- _Work item_
Copy all lines holding the word "dropdown" from the entries.

----- Records for this task -----

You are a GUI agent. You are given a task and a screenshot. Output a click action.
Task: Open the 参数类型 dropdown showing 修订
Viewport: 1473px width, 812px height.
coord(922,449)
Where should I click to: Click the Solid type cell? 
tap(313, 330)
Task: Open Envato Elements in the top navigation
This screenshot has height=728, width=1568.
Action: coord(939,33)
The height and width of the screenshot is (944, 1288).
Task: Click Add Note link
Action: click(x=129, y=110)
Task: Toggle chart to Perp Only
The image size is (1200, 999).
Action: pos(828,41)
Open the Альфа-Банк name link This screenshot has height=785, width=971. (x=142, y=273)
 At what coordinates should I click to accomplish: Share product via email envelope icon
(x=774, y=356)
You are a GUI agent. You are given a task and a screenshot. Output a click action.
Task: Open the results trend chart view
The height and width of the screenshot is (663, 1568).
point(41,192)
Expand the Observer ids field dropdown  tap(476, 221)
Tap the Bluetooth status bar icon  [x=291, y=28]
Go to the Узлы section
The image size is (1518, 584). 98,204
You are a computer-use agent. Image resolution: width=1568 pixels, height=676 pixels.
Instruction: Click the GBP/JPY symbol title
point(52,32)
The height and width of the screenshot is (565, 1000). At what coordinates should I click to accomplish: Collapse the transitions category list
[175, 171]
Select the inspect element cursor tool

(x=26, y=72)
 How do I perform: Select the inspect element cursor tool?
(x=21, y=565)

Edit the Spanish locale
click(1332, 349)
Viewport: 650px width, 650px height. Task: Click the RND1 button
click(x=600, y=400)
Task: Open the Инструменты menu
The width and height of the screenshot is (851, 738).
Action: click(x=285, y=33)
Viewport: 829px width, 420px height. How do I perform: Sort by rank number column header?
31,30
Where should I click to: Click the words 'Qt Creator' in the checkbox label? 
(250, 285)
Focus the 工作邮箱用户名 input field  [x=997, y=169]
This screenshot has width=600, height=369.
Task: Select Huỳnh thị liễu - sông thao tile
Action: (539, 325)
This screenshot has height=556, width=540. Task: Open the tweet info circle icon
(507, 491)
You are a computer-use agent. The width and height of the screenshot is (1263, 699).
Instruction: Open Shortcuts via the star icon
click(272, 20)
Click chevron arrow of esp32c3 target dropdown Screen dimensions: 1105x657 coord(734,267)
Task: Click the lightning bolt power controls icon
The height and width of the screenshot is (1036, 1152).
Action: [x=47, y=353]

-----

- _Answer for the task_
Task: Open the 参数类型 dropdown showing 修订
Expand the Observer ids field dropdown  tap(476, 221)
Click chevron arrow of esp32c3 target dropdown Screen dimensions: 1105x657 coord(734,267)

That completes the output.